* Start ENTRIES SUPPLIED *

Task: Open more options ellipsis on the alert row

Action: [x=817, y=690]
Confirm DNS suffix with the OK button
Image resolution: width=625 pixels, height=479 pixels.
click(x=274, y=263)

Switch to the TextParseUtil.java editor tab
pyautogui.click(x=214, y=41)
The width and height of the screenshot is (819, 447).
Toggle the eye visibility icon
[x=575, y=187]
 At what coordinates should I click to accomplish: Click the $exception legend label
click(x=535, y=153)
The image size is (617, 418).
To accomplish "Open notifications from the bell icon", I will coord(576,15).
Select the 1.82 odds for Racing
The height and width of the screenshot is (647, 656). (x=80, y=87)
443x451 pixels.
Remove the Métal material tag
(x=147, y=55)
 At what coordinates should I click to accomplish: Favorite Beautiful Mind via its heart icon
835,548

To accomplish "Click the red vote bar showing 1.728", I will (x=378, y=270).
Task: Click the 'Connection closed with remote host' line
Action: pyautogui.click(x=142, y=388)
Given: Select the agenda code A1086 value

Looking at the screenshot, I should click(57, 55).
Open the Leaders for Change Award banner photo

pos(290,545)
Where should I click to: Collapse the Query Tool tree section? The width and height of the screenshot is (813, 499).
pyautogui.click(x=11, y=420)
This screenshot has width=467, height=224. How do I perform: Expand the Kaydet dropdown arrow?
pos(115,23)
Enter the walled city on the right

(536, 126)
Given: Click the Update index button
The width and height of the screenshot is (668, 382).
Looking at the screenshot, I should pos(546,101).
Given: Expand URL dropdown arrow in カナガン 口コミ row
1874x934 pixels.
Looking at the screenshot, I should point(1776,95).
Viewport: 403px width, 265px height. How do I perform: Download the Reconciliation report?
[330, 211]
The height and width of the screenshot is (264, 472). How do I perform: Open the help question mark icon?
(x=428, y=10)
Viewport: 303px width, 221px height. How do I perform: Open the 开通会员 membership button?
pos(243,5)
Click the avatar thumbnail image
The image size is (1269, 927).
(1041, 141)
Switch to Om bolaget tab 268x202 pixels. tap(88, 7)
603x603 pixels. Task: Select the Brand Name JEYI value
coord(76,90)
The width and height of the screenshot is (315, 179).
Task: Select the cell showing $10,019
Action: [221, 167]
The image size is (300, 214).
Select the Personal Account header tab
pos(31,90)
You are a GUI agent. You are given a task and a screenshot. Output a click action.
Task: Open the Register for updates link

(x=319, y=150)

* End ENTRIES SUPPLIED *

:: TASK OBJECTIVE ::
Render every line of the listing above as a Markdown table, skipping blank lines, with a "No." column for the row number and a "Text" column for the line.

:: COMPLETED TASK ::
| No. | Text |
|---|---|
| 1 | Task: Open more options ellipsis on the alert row |
| 2 | Action: [x=817, y=690] |
| 3 | Confirm DNS suffix with the OK button |
| 4 | Image resolution: width=625 pixels, height=479 pixels. |
| 5 | click(x=274, y=263) |
| 6 | Switch to the TextParseUtil.java editor tab |
| 7 | pyautogui.click(x=214, y=41) |
| 8 | The width and height of the screenshot is (819, 447). |
| 9 | Toggle the eye visibility icon |
| 10 | [x=575, y=187] |
| 11 |  At what coordinates should I click to accomplish: Click the $exception legend label |
| 12 | click(x=535, y=153) |
| 13 | The image size is (617, 418). |
| 14 | To accomplish "Open notifications from the bell icon", I will coord(576,15). |
| 15 | Select the 1.82 odds for Racing |
| 16 | The height and width of the screenshot is (647, 656). (x=80, y=87) |
| 17 | 443x451 pixels. |
| 18 | Remove the Métal material tag |
| 19 | (x=147, y=55) |
| 20 |  At what coordinates should I click to accomplish: Favorite Beautiful Mind via its heart icon |
| 21 | 835,548 |
| 22 | To accomplish "Click the red vote bar showing 1.728", I will (x=378, y=270). |
| 23 | Task: Click the 'Connection closed with remote host' line |
| 24 | Action: pyautogui.click(x=142, y=388) |
| 25 | Given: Select the agenda code A1086 value |
| 26 | Looking at the screenshot, I should click(57, 55). |
| 27 | Open the Leaders for Change Award banner photo |
| 28 | pos(290,545) |
| 29 | Where should I click to: Collapse the Query Tool tree section? The width and height of the screenshot is (813, 499). |
| 30 | pyautogui.click(x=11, y=420) |
| 31 | This screenshot has width=467, height=224. How do I perform: Expand the Kaydet dropdown arrow? |
| 32 | pos(115,23) |
| 33 | Enter the walled city on the right |
| 34 | (536, 126) |
| 35 | Given: Click the Update index button |
| 36 | The width and height of the screenshot is (668, 382). |
| 37 | Looking at the screenshot, I should pos(546,101). |
| 38 | Given: Expand URL dropdown arrow in カナガン 口コミ row |
| 39 | 1874x934 pixels. |
| 40 | Looking at the screenshot, I should point(1776,95). |
| 41 | Viewport: 403px width, 265px height. How do I perform: Download the Reconciliation report? |
| 42 | [330, 211] |
| 43 | The height and width of the screenshot is (264, 472). How do I perform: Open the help question mark icon? |
| 44 | (x=428, y=10) |
| 45 | Viewport: 303px width, 221px height. How do I perform: Open the 开通会员 membership button? |
| 46 | pos(243,5) |
| 47 | Click the avatar thumbnail image |
| 48 | The image size is (1269, 927). |
| 49 | (1041, 141) |
| 50 | Switch to Om bolaget tab 268x202 pixels. tap(88, 7) |
| 51 | 603x603 pixels. Task: Select the Brand Name JEYI value |
| 52 | coord(76,90) |
| 53 | The width and height of the screenshot is (315, 179). |
| 54 | Task: Select the cell showing $10,019 |
| 55 | Action: [221, 167] |
| 56 | The image size is (300, 214). |
| 57 | Select the Personal Account header tab |
| 58 | pos(31,90) |
| 59 | You are a GUI agent. You are given a task and a screenshot. Output a click action. |
| 60 | Task: Open the Register for updates link |
| 61 | (x=319, y=150) |